> What needs to be done:
Lines that include the word "Select" should be copied from the listing that follows.

"""

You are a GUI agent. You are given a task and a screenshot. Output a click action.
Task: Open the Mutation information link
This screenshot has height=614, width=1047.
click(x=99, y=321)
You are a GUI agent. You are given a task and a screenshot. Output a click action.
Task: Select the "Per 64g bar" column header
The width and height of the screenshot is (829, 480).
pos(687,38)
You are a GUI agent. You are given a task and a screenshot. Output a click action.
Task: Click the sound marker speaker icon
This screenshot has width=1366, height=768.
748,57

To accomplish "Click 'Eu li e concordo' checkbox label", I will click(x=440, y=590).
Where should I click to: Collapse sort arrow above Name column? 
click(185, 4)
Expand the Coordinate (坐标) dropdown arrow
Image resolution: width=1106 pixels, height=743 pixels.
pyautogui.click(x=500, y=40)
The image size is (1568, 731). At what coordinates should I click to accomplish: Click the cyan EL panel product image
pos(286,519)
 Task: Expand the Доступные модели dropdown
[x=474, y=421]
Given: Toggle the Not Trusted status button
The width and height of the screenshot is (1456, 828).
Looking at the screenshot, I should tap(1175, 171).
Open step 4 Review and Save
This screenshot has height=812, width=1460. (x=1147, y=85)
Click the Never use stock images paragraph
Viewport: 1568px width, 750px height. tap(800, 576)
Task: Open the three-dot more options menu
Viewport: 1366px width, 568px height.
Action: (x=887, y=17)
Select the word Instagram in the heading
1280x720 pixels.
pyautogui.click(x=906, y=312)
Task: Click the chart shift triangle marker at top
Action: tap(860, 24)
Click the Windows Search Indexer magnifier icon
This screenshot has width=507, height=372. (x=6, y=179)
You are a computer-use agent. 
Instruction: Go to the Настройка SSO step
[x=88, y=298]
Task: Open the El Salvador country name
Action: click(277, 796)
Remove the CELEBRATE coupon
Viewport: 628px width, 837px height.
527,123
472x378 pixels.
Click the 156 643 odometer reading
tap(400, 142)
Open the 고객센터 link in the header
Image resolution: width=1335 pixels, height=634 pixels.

"""

> Result for this task:
Task: Select the "Per 64g bar" column header
Select the word Instagram in the heading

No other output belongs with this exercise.